The three of them ate in comfortable silence for a few moments. Taiga's transformation was almost instantaneous—one sip of coffee, and the groggy teacher became her usual energetic self.

"You know what's great?" Taiga grinned, pointing her chopsticks at Shirou. "Not only is it the last day of the month, but it's also Friday! The weekend is almost here!"

"Saturday's still a half-day," Shirou reminded her, taking a bite of tamagoyaki.

"It's still going to be a wonderful day," Sakura added softly, her smile genuine despite the lingering tension Shirou had noticed earlier.

Taiga's expression shifted then, her usual playfulness fading into something more serious. She set down her chopsticks, fingers drumming against the table.

"Speaking of which…" Taiga revealed. "I've been hearing some concerning rumors lately."

"Fuji-nee?" Shirou looked up. "Can you tell us more about those rumors?"

"There's apparently been a gas leak in the neighboring Shinto district," Taiga said, her voice dropping slightly. "Multiple incidents over the past week. People have been found unconscious... in comas, actually."

Shirou's gaze shifted to Sakura, and then to Taiga, who continued on with her explanation.

"The official story is about faulty gas lines, but..." Taiga continued as she shook her head. "Just be careful, okay? Avoid that area if you two can."

As Taiga finished rambling, Sakura looked genuinely confused, her brow furrowing slightly.

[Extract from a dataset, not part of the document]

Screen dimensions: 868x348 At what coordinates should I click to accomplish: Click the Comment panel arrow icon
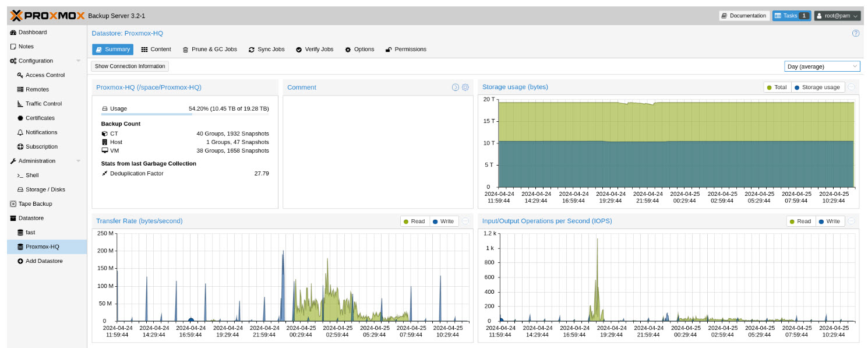(x=456, y=87)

"A gas leak?" Sakura mumbled. "That sounds terrible..."

But Shirou's eyes narrowed, just for a fraction of a second.

Sakura noticed. Her breath caught, almost imperceptibly, and her fingers tightened around her chopsticks. Yet, she said nothing.

"Anyway!" Taiga's cheerful demeanor returned as quickly as it had left. She waved her hand dismissively, grabbing another piece of tamagoyaki. "Those are just rumors I heard around the faculty room. Don't take it too seriously, okay? The city officials are probably handling it."

"If... if Fujimura-sensei says so," Sakura said quietly, her eyes downcast.

"Right," Shirou agreed, forcing his tone to remain casual. "It's best not to think too much about rumors, especially when we need to focus on getting ready for school."

The rest of breakfast passed without incident. The earlier tension dissipated beneath mundane conversation—Taiga complaining about her students, Sakura mentioning a test in her class, Shirou confirming their lunch plans.

When the meal ended, Shirou stood and began gathering dishes.

"Don't worry, Sakura," Shirou assured her. "I'll help with the cleanup."

"Thank you, Senpai," Sakura said, rising as well.

Together, they moved to the kitchen sink. Taiga wandered off to finish getting ready, her voice echoing from somewhere deeper in the house as she sang off-key.

The water ran. Dishes clinked softly. And neither Shirou nor Sakura mentioned the moment that had passed between them.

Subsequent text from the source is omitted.